What the results seemed to say was: Either JEVEX was a lot bigger than the Jevlenese had admitted; or else there was another facility operating whose existence had never been disclosed. Curious, Ganymean engineers, assisted by some of the more cooperatively disposed Jevienese, began quietly carrying out a program of detailed inspections and tests at the sites where the main nodes and operating centers of the network were located.
Cullen decided to move Gina permanently from Geerbaine into PAC. He didn’t like the thought of her being on her own out there now that he had seen the people that Baumer had been connected with. Accordingly, Gina called the Best Western to terminate her stay, and arranged to drive out later that afternoon with Lebansky and Koberg to collect her things.

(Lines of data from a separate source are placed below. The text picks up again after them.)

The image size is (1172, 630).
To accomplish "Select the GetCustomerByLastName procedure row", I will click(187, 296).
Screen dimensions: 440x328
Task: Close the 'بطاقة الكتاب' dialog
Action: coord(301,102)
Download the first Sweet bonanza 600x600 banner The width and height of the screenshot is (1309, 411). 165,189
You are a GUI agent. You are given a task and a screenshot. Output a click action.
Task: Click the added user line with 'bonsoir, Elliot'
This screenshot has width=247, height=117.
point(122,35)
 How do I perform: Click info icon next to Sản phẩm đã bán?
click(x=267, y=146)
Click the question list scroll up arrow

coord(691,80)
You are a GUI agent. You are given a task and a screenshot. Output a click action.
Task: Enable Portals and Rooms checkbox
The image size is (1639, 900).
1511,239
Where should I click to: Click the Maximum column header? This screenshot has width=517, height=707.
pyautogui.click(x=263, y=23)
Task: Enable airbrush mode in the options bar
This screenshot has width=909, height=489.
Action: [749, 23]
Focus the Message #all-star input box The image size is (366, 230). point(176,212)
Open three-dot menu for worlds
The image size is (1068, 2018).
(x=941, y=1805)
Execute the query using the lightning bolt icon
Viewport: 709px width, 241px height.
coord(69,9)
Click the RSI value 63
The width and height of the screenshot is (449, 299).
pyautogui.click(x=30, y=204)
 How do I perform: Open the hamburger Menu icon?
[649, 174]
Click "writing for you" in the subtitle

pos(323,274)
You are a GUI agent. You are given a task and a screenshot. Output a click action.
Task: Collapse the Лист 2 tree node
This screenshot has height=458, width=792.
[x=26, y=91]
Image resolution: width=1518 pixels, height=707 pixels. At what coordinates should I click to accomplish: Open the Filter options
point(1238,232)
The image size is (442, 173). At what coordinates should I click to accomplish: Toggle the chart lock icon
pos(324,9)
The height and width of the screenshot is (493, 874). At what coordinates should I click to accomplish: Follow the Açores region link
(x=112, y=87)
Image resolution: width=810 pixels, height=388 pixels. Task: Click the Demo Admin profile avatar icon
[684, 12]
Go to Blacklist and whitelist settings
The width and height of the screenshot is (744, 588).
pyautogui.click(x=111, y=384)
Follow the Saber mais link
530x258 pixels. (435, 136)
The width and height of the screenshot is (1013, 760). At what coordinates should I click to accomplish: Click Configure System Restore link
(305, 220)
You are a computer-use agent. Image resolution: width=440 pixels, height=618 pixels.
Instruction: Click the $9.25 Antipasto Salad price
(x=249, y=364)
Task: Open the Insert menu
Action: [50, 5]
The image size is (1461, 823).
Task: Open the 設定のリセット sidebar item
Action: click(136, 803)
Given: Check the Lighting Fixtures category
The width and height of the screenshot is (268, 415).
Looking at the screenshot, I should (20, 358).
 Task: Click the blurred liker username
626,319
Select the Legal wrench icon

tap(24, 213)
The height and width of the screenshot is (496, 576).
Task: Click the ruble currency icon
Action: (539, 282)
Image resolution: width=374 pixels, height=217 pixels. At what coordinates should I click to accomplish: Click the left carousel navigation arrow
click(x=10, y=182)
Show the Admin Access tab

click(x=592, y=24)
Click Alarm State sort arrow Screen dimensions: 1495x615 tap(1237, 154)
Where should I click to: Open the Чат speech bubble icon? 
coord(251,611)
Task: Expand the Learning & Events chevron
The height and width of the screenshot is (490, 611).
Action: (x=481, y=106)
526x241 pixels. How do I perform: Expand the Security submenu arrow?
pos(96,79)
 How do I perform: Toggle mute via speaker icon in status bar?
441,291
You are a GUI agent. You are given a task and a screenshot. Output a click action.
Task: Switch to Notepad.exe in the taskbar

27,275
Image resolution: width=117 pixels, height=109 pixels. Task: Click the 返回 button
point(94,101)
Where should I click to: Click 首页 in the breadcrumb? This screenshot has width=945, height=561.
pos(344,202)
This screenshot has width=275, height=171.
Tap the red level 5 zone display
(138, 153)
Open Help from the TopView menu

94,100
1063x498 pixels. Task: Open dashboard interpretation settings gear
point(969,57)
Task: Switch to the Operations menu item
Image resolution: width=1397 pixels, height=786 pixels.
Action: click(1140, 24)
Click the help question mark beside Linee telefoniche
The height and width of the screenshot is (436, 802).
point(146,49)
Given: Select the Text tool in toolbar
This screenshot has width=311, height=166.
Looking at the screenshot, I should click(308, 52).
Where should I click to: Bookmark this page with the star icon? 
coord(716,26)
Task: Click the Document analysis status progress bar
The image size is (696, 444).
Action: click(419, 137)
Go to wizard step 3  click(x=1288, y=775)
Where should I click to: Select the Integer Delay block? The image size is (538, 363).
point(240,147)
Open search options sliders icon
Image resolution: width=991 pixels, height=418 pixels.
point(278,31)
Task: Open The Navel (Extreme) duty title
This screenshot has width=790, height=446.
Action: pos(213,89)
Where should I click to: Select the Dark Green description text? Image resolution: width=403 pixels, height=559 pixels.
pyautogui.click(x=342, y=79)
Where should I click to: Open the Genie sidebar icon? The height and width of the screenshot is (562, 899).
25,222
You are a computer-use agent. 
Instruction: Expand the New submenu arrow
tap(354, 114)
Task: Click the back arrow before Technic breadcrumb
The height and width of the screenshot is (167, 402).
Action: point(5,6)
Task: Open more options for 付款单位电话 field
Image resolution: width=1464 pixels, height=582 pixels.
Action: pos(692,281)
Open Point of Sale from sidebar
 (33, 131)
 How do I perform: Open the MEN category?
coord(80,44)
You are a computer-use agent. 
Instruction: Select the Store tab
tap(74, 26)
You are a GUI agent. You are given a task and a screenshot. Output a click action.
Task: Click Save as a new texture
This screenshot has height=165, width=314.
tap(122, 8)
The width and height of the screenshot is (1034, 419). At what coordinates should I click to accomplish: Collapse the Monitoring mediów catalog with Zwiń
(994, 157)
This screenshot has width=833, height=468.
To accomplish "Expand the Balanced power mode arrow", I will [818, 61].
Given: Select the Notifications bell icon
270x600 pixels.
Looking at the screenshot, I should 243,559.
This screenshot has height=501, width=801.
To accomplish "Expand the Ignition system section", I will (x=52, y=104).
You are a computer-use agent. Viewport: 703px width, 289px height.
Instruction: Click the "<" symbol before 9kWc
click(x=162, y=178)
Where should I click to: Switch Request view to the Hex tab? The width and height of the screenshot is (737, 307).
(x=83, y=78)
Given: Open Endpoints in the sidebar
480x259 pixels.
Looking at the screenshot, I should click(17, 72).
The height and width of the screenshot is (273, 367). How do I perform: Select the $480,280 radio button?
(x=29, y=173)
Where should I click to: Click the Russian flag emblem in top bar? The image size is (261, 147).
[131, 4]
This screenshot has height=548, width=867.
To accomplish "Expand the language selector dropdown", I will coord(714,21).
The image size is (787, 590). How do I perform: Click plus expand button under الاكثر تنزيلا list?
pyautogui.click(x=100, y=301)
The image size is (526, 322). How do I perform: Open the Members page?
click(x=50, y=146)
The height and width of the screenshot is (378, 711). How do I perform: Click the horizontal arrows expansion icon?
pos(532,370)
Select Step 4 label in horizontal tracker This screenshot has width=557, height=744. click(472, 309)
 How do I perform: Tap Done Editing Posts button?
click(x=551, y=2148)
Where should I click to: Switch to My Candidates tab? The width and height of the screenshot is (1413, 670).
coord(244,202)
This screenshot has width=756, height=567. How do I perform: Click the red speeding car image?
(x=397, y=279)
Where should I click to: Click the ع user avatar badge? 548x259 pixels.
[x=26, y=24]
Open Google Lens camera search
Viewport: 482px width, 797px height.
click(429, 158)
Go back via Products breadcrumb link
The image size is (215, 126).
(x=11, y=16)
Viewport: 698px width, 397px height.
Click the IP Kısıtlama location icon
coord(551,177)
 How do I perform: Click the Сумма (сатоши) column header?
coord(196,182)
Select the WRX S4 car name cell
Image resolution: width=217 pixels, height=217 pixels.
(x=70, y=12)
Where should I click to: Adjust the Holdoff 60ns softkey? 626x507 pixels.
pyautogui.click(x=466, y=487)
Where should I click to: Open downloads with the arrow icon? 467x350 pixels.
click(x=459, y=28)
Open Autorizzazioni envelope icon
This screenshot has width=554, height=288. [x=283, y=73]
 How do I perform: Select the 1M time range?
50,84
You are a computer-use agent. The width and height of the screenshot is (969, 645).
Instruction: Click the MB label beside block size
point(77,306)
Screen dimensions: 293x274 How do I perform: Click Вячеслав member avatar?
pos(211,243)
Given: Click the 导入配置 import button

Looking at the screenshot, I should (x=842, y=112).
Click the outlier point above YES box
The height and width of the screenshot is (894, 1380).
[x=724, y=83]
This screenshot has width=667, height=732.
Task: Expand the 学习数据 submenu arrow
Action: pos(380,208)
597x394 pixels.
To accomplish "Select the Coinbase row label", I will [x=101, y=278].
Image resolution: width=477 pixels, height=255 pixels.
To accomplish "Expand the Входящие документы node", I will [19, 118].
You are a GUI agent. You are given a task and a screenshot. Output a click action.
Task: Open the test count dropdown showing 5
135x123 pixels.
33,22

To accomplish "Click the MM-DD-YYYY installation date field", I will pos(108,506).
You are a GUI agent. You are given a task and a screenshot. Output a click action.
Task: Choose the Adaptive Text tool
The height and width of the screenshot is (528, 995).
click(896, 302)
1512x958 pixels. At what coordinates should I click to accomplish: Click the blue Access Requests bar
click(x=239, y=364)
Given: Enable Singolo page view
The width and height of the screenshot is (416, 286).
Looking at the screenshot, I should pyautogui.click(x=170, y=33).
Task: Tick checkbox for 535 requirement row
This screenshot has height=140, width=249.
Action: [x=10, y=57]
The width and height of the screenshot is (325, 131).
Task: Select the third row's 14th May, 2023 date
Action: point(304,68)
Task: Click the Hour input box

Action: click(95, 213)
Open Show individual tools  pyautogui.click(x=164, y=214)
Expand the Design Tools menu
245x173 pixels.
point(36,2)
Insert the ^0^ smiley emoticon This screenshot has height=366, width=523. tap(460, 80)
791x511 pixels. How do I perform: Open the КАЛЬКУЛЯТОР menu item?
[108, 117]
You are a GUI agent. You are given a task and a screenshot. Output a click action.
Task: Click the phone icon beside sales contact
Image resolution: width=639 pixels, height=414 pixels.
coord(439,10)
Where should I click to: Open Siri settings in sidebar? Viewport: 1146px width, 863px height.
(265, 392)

A little over an hour before they were due to leave, a call came through for .Gina from a woman who introduced herself as Marion Frayne, also from Earth and staying at the BW. She had read and enjoyed all of Gina’s books, she said, and wondered if she could leave a couple at the reception desk for Gina to autograph. “Thank you so very much. You probably don’t remember, but we met briefly once at a party in Lisbon,” she chattered delightedly when Gina agreed.
In fact, Gina had never been to Portugal. The phrase was a code that General Shaw had given her at her unexpected meeting with him in Shiban. Before leaving, therefore, she took from a folder in a compartment of her briefcase the notes she had made of developments inside PAC since then. They included an account of what was happening with Baumer, the help that Nixie was giving, and the various theories being bandied about. This seemed more of a domestic issue to Gina, and not something that would relate to interplanetary politics, but she had been told to omit nothing. Finally, she summarized what she knew of the Ganymeans’ findings on the capacity of the JEVEX core system and Garuth’s decision to have the major sites checked.
She didn’t like what she was doing, she admitted to herself as she folded the sheets and tucked them inside her purse. Ever since the meeting with Shaw, the thought of being a spy inside the UNSA team had been weighing in her mind. It wasn’t her way of doing things, and she wondered why she had agreed to it back at Goddard. True, she hadn’t known Hunt and the rest of them, or Garuth and the Ganymeans, the way she did now. . . but she hoped it hadn’t been just to get herself a ticket to Jevien.
General Shaw must have made it sound very important. He was, she recalled, a pretty persuasive salesman.
Nixie, in Phantasmagoria, before she overwrote whoever the original Nixie was, had been a “he.” He trained as a kind of religious disciple in a temple in a large city, but later ran away to study with an independent teacher who sounded like a hermit, up in the mountains. It was from his school that Nixie had “arisen” to the world that seers talked about beyond the sky. What happened to Baumer hadn’t happened to Nixie because her teacher was wise and thorough, and had prepared her with some idea of what to expect. Apparently others who had gone ahead sometimes returned as spirits that spoke in the minds of seers through the mysterious “currents” which Nixie alluded to repeatedly—a result, presumably, of “awakened” ayatollahs somehow applying their extraordinary affinity and reconnecting via couplers to wherever they came from.
Baumer, too, talked about a hermit-teacher who ran a school for mystics up in a wilderness somewhere, although Nixie was unable to locate it from his ramblings. He feared retribution, however, because he said he had emerged from Phantasmagoria in another’s rightful place. Hunt had adopted the practice of calling him “Thomas,” because of his religious origin and the fact that he doubted everything that anyone told him. After what had happened, Hunt felt, it wouldn’t have been decent, somehow, to have continued using Baumer’s name to address the shell that was all that was left of him.
“Look, I’m not a demon for the god of darkness, and I don’t care what you did to his flying angel,” Hunt said. “In fact I’m not much into any gods at all. What makes it so difficult for you to believe us?”